‘Bullets over Bombay’ review: A game changer in Bollywood 

How Satya heralded a new era in the Mumbai gangster cinema genre

February 26, 2022 04:31 pm | Updated 04:31 pm IST

When Satya was released in 1998, it stunned audiences with a never before seen portrayal of the life of a Mumbai gangster. It became a crucial milestone heralding a new era of Mumbai gangster cinema.

Two decades after Satya’s release, Uday Bhatia, a film critic and journalist, has written Bullets over Bombay examining the making of the film, its place in Hindi cinema history and its remarkable influence on the filmmaking culture in Bollywood.

Multiple views

Bhatia approaches the book from multiple viewpoints: First, as a journalist by interviewing the cast and crew to piece together the story of the making of the film; and then deftly wears the scholarly critic’s hat to analyse the film in the context of Hindi cinema helping us draw a line from Kismet (1943) to Gangs of Wasseypur (2012) and offers his compelling theories on Satya’s influence on the gangster genre and city cinema; and lastly, he foregrounds his subjective self from time to time to crystallise the viewer’s experience of Satya and the writer’s experience of making this book. The result is an engaging narrative packed with many layers of invaluable information.

Bhatia’s conversations with the film crew reveal what he aptly calls a “charged and chaotic unit” with varying accounts harking back to a lesser organised but dynamic time in Bollywood. The many artistic accidents which led this motley crew of upstarts helmed by Ram Gopal Varma to create memorable sequences make for great trivia. The influence of real life gangster killings (Gulshan Kumar, Maya Dolas) on some scenes and the insights of people with mafia connections informing the research tempt us to read the film as a visual record of the bloody times. 

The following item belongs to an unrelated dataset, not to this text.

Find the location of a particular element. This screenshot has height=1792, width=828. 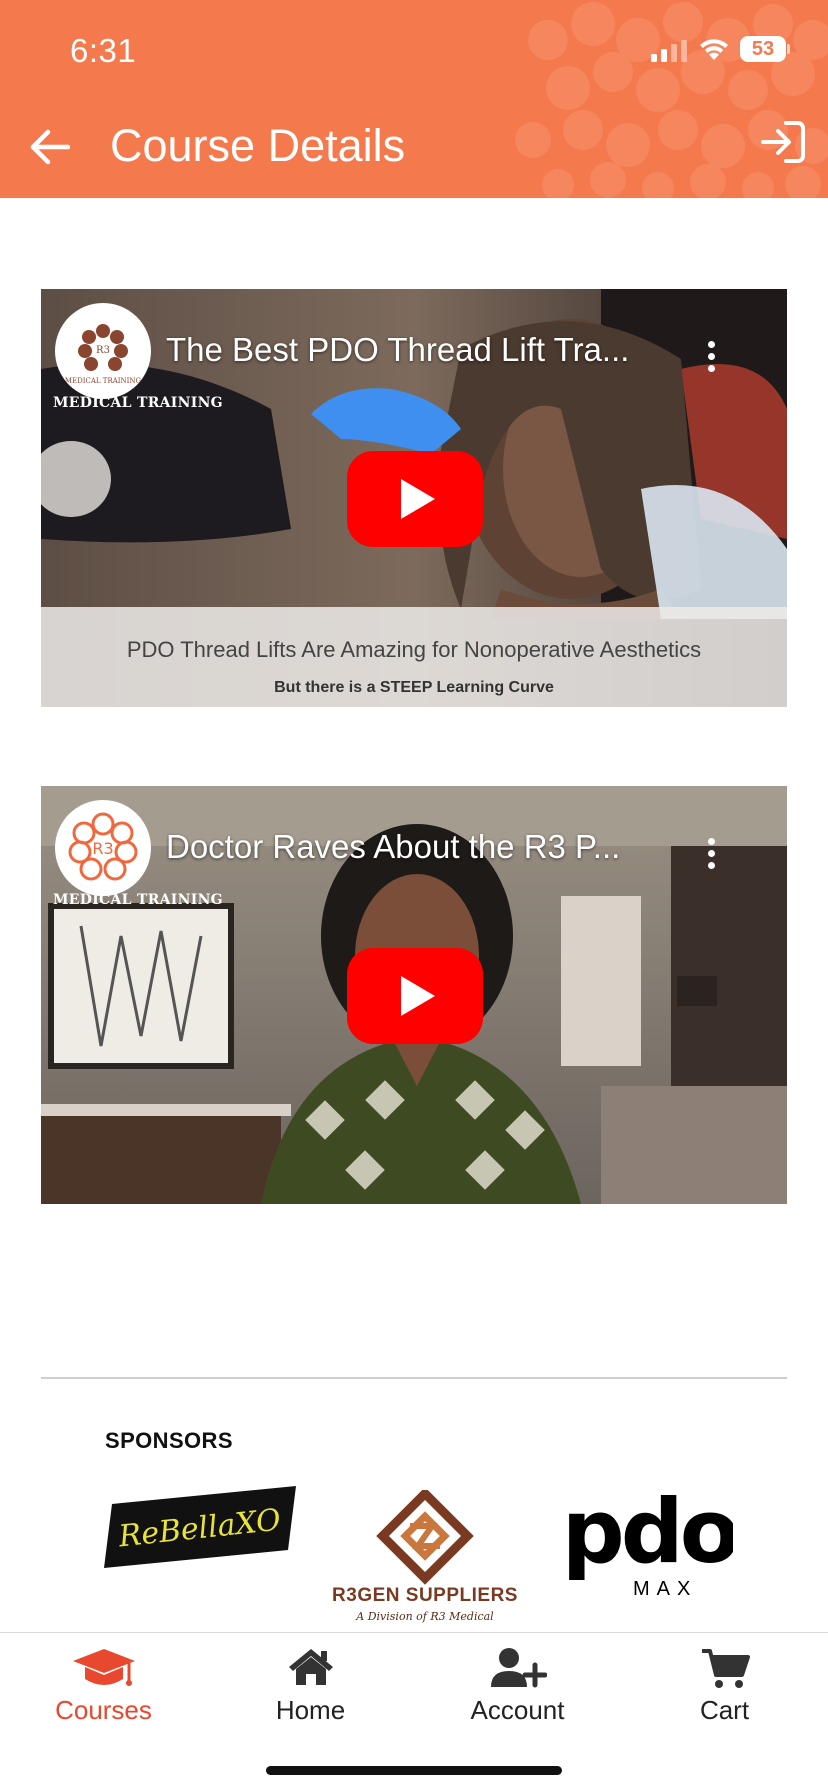

r3-medical-training-logo-icon: R3 MEDICAL TRAINING is located at coordinates (103, 351).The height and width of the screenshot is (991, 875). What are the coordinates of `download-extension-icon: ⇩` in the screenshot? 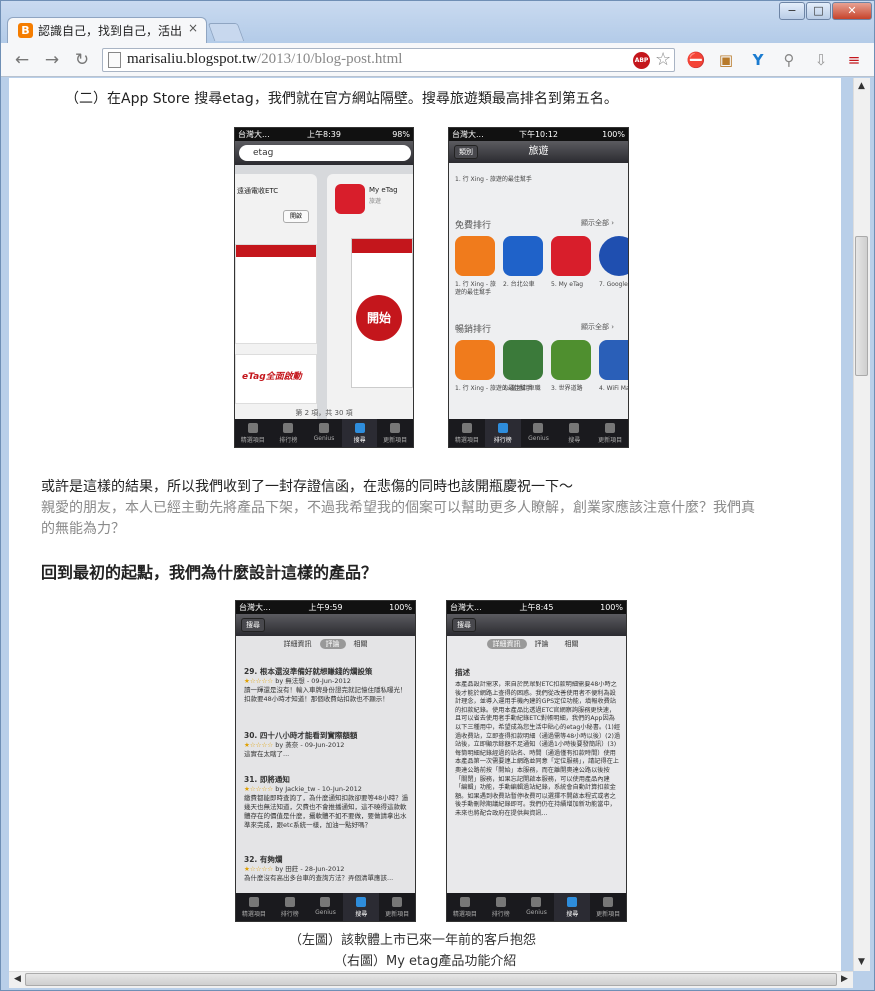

Satya is what you get when you boil Mumbai down: a combustible mixture of loud, fast, emotive, enterprising and desperate,” writes Bhatia evocatively in the chapter ‘Bombay on Film’ in which he traces the depiction of Mumbai on screen throughout the history of Hindi cinema. The result is an exciting ride through 1950s Bombay in early Navketan films, through the middle class city of the 1970s cinema, the authentic but decaying city in the 1980s parallel cinema, culminating in the grimy and realistic underbelly as portrayed in the likes of Salaam Bombay and Satya.

Bhatia’s study of the Hindi gangster film analyses the characterisation of the urban criminal from the early portrayal as a pickpocket to the transformation to a camp, a psychopath and a suave businessman, and puts forward his theory of how Satya alters this by humanising the gangster. In doing this, he reminds us of significant moments from several iconic Hindi crime cinema of yore and also few from forgotten but important milestones such as Hathyar (1989), Angaar (1992) and Gardish (1993). Bhatia also draws many unlikely connections such as that between the Govinda Aala Re song sequence in Bluff Master (1963) to the killing of Bhau scene in Satya, and the wild eyes of Dilip Dhawan in Albert Pinto Ko Gussa Kyun Aata Hai (1980) to that of Bheeku Mhatre in Satya.

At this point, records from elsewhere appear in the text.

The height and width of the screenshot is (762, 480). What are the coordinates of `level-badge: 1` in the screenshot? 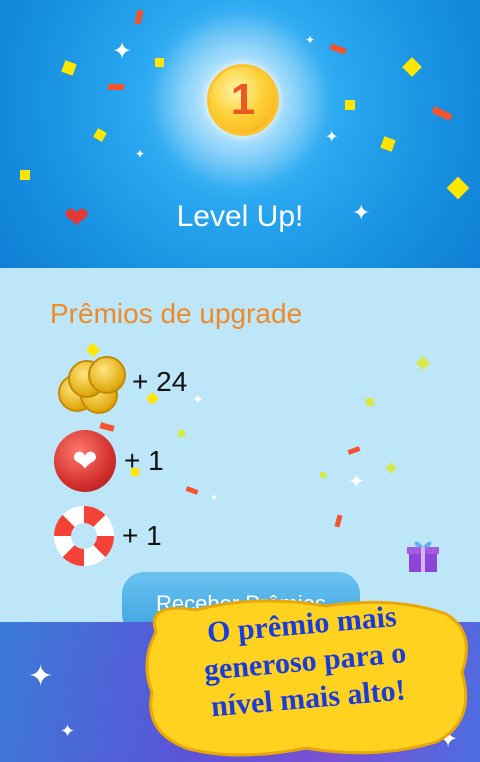 It's located at (243, 100).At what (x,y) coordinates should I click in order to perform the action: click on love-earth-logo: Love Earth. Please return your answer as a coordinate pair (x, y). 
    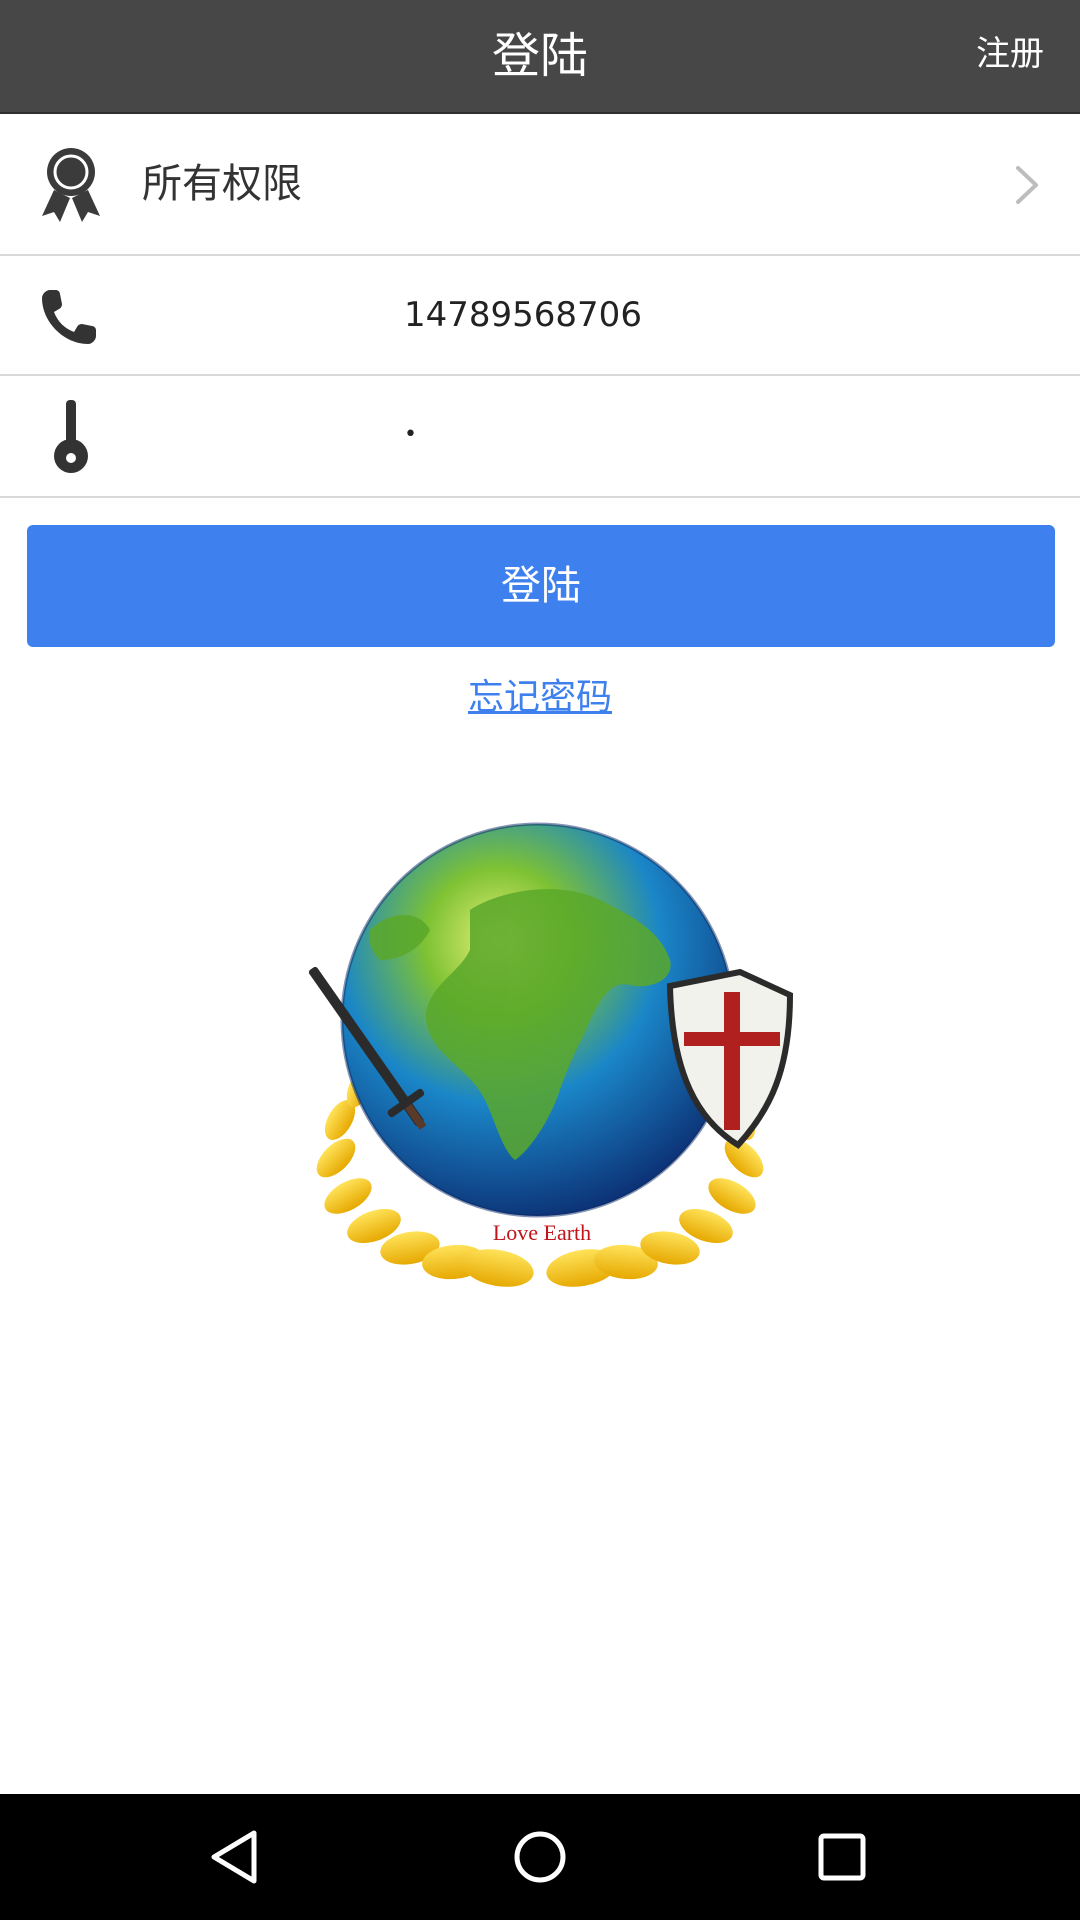
    Looking at the image, I should click on (551, 1054).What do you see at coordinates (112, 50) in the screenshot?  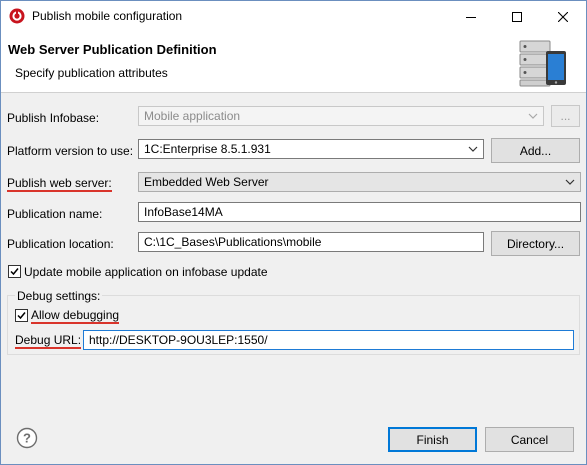 I see `banner-title: Web Server Publication Definition` at bounding box center [112, 50].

The chapters on the city and the gangster genre are invaluable additions to scholarship on Indian cinema as, in addition to primary research, Bhatia also builds on works of scholars such as Ranjani Mazumdar, Lalitha Gopalan, M.K. Raghavendra etc. Densely packed in just 240 pages, Bhatia’s prose is precise and free-flowing but can be challenging at times as the writer switches from an interesting trivia to serious genre analysis to Hollywood reference — all in the space of a paragraph. 

Bullets over Bombay; Uday Bhatia, HarperCollins, ₹399. 

The reviewer is a Bengaluru-based independent writer, researcher and filmmaker.